In advance of midterm elections, IAVA issued a guide that will help Americans cast smart votes to support new veterans on November 4th. The 2014 IAVA Veteran Voter Guide focuses on policy issues for: combating suicide among troops and veterans; ending the Department of Veterans Affairs (VA) disability claims backlog; improving support for female veterans; combating effects of burn pit exposure; defending veterans’ education benefits; and lowering the veteran unemployment rate. The guide includes issue summaries and a checklist to help every American evaluate a political candidate’s platform and talking points.

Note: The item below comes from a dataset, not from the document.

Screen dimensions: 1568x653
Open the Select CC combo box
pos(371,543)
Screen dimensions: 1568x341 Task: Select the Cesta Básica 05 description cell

To read the full 2014 IAVA Veteran Voter Guide, click here. Also included in the nonpartisan guide are questions voters can ask directly to candidates running for office; techniques to use when raising veterans issues at town halls and political events; and a tear-away Call to Action page.
IAVA is a nonprofit, nonpartisan organization and does not endorse any candidates for office or support any political party.
“This election year, IAVA wants to make sure that every veteran’s voice is heard loud and clear by candidates across the country,” said IAVA CEO and Founder Paul Rieckhoff. “This is a pivotal year for the military and veteran communities, as 22 veterans die by suicide each day and our country marks 13 years in Afghanistan. We expect more than yellow ribbons and campaign speeches from our lawmakers. Thousands of servicemembers will be returning home this year and our country isn’t yet capable of meeting their needs. From increasing mental health care access to modernizing VA services for the unique needs of women, each American’s vote will get us one step closer to improving the lives of the new greatest generation.”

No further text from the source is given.